Yes, I am discouraged. I've been at 123.2 for almost a week - since Saturday. I could almost taste 122 lbs. Until today, that is. This morning I'm at 124.8. What???!! I upped my cardio! I've been good about eating and haven't gone over 1400 calories since I started tracking!! *sigh*
Sometimes it feels like a losing battle. I think it's my body's way of getting back at me for starting this 4 week challenge. Just because I committed to losing 8 lbs in 4 weeks (or doing my best to, at least) my body is refusing. Naughty body.
Last time I was discouraged was at the beginning of the month. Almost 4 weeks ago exactly. Maybe this is a pattern my body goes through. Maybe I gain every 4 weeks or so. I don't know. I'll pay attention next month and see if the same thing happens. But it's still frustrating. Grrrrrr.
I don't think it has anything to do with my cycle. I'm at CD 15 right now and haven't had a temperature rise yet, so I'm not even past O yet. Last time I was 12 days before AF. Right now I'm about 20 days before AF. So confused. I didn't track last cycle because it was right after the surgery and bound to be irregular. So I can't go back and see. But I can pay attention in the future.
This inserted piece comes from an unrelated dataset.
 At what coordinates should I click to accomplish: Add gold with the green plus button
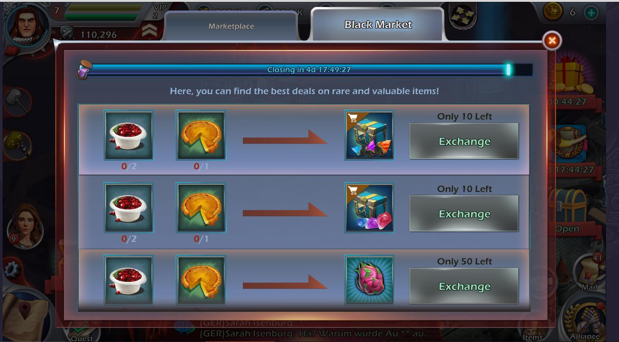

Whew! Now that all of that is out of my system, I'm going down to the basement to finish the scrapbooking LO that I was working on this morning and I'm going to drink a bottle of water, then Ellie will probably be awake. If not I will tackle some cardio via aerobics or something. I can't do anything about today's weight, but I can be proactive and work for a better tomorrow.